(TRECHO DO DOCUMENTO):

↓

Dia de Finados lembrando torturados e desaparecidos políticos

Brasília, 15 de outubro de 2012

“A casa de meu Pai será a casa de oração para todos os povos” (Is 56.7)

Aos Regionais,

Queridos e queridas irmãos e irmãs de caminhada ecumênica,

Estamos nos aproximando do dia 2 de novembro, dia em que lembramos as pessoas que já não estão mais conosco. Este dia também é reservado para refletirmos sobre a vida e sobre as práticas e atitudes humanas contrárias à ela.

Neste 02 de novembro, o CONIC gostaria de propor uma celebração especial, que talvez, possa se tornar uma prática anual de homenagem à memória de todas as pessoas que morreram e das que morrem diariamente vítimas da violência. Gostaríamos de motivar a todos os regionais para realizarem atos ecumênicos em memória dos desaparecidos políticos da ditadura militar. Seus familiares, além de sofrerem a dor de uma morte nem sempre esclarecida tem um direito milenar violado, que é o de as pessoas e/ou comunidades darem um sepultamento digno a seus entes queridos e também de reverenciar a suas memórias ao visitar seus túmulos. Todos esses direitos foram negados pela ditadura.

Nesta celebração também queremos lembrar as vítimas de chacinas dos dias atuais.

↑

(TAREFA A):
Na carta sobre o Dia de Finados, em memória de quem o CONIC pede que os regionais realizem atos ecumênicos?
(TAREFA B):
Continue a carta sobre o Dia de Finados a partir do ponto em que ela termina.

(MATERIAL FORNECIDO):
↓

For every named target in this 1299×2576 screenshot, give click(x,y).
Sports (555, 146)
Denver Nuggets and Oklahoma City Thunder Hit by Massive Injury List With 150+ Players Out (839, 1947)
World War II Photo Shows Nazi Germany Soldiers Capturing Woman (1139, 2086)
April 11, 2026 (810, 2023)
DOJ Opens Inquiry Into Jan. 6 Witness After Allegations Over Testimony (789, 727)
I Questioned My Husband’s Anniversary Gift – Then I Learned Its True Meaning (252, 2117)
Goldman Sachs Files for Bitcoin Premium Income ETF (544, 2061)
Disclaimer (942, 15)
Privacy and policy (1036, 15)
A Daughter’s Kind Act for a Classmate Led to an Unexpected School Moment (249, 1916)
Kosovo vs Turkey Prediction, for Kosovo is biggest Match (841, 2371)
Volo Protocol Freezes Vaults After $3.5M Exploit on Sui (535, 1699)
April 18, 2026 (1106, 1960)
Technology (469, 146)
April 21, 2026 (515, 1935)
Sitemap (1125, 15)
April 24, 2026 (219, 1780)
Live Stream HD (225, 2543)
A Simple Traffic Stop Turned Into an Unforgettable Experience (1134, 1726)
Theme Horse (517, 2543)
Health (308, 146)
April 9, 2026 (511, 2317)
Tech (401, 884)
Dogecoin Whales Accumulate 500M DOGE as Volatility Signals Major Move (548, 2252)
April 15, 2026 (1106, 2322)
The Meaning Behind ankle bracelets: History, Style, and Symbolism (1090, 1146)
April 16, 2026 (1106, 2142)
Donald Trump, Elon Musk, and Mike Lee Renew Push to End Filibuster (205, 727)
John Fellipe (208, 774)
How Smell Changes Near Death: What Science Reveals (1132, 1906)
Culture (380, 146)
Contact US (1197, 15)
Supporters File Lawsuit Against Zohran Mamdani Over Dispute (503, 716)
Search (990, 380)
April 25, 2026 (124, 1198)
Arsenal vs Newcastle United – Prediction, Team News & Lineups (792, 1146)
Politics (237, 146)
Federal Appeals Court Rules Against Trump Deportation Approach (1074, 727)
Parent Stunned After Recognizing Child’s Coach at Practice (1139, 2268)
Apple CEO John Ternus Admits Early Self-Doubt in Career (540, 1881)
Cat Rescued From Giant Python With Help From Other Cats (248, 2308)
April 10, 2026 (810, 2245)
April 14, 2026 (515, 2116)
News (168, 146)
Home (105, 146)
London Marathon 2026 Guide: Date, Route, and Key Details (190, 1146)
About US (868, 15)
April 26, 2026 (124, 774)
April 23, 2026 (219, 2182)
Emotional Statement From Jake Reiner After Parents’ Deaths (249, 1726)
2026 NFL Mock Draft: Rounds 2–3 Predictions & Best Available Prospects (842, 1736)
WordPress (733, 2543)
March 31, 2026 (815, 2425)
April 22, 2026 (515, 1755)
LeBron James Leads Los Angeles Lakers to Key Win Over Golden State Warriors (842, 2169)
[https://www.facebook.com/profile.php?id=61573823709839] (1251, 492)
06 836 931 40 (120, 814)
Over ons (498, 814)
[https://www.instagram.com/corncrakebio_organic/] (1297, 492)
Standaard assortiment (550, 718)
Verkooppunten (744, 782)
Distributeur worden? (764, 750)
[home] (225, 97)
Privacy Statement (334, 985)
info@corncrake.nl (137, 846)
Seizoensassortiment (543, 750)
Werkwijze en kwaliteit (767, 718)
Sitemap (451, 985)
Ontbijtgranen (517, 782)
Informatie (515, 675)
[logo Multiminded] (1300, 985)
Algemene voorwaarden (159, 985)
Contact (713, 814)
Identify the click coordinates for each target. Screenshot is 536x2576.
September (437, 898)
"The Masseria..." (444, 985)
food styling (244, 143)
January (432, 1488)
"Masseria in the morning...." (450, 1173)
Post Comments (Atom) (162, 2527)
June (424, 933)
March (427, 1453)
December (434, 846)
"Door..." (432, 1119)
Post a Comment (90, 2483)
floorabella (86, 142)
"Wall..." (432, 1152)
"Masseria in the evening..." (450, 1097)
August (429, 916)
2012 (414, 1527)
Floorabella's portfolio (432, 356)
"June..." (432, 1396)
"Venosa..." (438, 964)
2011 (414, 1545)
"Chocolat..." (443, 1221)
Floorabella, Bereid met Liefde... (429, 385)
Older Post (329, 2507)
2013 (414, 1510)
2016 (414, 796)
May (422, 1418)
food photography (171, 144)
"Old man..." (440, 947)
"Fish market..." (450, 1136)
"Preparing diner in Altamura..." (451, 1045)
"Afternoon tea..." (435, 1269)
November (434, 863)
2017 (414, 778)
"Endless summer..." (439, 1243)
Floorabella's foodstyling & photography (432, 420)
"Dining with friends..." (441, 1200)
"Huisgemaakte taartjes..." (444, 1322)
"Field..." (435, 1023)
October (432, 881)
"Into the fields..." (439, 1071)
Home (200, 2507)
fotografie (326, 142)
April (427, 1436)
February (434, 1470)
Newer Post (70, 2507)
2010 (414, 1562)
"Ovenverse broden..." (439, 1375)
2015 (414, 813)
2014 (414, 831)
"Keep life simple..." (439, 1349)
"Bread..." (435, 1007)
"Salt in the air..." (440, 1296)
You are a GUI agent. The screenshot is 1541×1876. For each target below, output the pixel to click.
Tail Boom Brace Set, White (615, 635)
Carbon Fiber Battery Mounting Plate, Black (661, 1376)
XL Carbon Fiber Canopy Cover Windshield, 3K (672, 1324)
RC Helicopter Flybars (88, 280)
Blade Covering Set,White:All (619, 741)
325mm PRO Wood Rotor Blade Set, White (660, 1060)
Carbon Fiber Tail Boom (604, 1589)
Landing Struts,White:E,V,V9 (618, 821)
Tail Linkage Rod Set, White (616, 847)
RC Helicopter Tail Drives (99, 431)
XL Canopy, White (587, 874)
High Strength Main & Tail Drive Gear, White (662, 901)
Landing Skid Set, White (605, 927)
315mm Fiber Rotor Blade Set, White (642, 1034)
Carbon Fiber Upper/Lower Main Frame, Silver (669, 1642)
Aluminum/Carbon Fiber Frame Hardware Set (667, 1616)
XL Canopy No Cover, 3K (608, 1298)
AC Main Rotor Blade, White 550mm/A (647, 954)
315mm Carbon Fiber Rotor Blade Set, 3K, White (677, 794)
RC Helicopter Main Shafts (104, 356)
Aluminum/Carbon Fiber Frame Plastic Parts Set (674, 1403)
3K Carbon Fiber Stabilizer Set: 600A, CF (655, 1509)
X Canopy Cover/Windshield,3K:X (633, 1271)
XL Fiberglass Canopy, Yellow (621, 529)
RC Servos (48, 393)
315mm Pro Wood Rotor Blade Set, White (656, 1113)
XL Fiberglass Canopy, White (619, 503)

↑

(RESPOSTA A):
Em memória dos desaparecidos políticos da ditadura militar.

(RESPOSTA B):
Sabemos que diariamente pessoas desaparecem ou são assassinadas. São histórias interrompidas. Estas morte permanecem sem respostas, assim como as mortes dos desaparecidos políticos.

Importante dizer que esta iniciativa parte do grupo ecumênico de São Paulo e tem no companheiro e irmão de caminhada ecumênica Anivaldo Padilha um de seus idealizadores.

A celebração que disponibilizamos em anexo foi preparada pelo grupo de São Paulo, em especial por Luiz Carlos Ramos, Xico Esvael e Anivaldo Padilha. Será possível perceber que ela expressa algumas questões locais, que podem ser alteradas, conforme cada contexto, especialmente no que se refere aos cânticos e aos depoimentos, por exemplo.

Aos regionais que realizarem este ato, solicitamos que enviem fotografias, relatos para serem postados no site do CONIC. Assim será possível compartilhar as realidades em que o movimento ecumênico se expressa denunciando e fortalecendo a esperança.

 Com amizade fraterna,

Dom Manoel João Francisco
Presidente do CONIC

Sugestão de liturgia para os atos ecumênicos em memória dos mortos e desaparecidos. Esta é apenas uma sugestão de liturgia. Em cada evento, os organizadores devem se sentir livres para fazer alterações e adaptações ou mesmo criar sua própria liturgia de acordo com as condições e realidades locais.

CONIC

“Meus companheiros também vão voltar…”

 “Quero trazer à memória o que me pode dar esperança”

Lamentações de Jeremias, Cap. 3, vers. 21

“Oração não é pedir. É um anseio da alma.
É uma admissão diária das próprias fraquezas.
É melhor na oração ter um coração sem palavras
do que palavras sem um coração.”
(Mahatma Gandhi)

“Oração é a saudade transformada em poema.”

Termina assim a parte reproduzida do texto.